University of St. Thomas Department of Geology
Lisa Lamb, Assistant Professor
Department of Geology
University of St. Thomas
In the fall of 2000, Tom Hickson and I inherited a 2 faculty geology dept with 4 majors, no student or professor research, no field requirement, very little standard lab equipment for upper-division courses and a curriculum based on the offering of the same large (124 students) but popular, intro physical course every semester with a major that consisted of 6 required allied courses and 7 required geology courses with no choices and with few field-based labs. It had been a 2 faculty/1 adjunct department for 30 years where only 1 faculty member had a Ph.D. and neither were expected to do research. The department had a strong tradition of helping students individually and had recently moved into a new building with wonderful classrooms.

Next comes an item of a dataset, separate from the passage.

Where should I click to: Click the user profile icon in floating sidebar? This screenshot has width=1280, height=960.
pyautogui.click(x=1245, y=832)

Tom and I were hired at the same time and expected to:
- assess, overhaul and update the curriculum
- improve and maintain an excellent teaching record
- introduce and maintain an undergraduate research program
- grow the number of majors
In the first 4 years and with the help of great adjuncts, we:
- continued to serve students as individuals, meaning we worked very long hours which allowed us to be available to meet often with students one-on-one
- added new focused-topic introductory courses designed to address varying student interests and recapture the curiosity of those turned off by science, following the advice of Barb Tewksbury and the Hamilton curriculum.

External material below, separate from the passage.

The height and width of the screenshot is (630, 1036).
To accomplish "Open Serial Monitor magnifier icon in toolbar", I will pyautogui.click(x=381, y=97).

- each prof teaches a course that they are most interested in but each one contains the same basic core geology material so that the course can fulfill a lab requirement but also serve as an entree into the major
- we designed the courses to include many in-class, active learning components to improve the pedagogy
- we designed all new labs for each course, including a few outdoor labs that take advantage of nearby outcrops
- overhauled the major curriculum by attending a national PKAL workshop, gathering information on other geoscience departments, adding and developing new courses, giving students choices
- at the same time, worked with the Dept of Teacher Ed. to redo the Earth and Space Science co-major
- with the help and support of administration, purchased new lab and research equipment for introductory and upper-division labs
- added research programs which intimately involve undergraduates, took undergrads to national conferences, published with them
- implemented field experiences in all courses, ranging from 1 afternoon to several days in length
- many of these serve as the data collection phase for multi-week and semester-long projects within upper-division courses
- we emphasize liberal arts skills and preparation for any career first, geology content second.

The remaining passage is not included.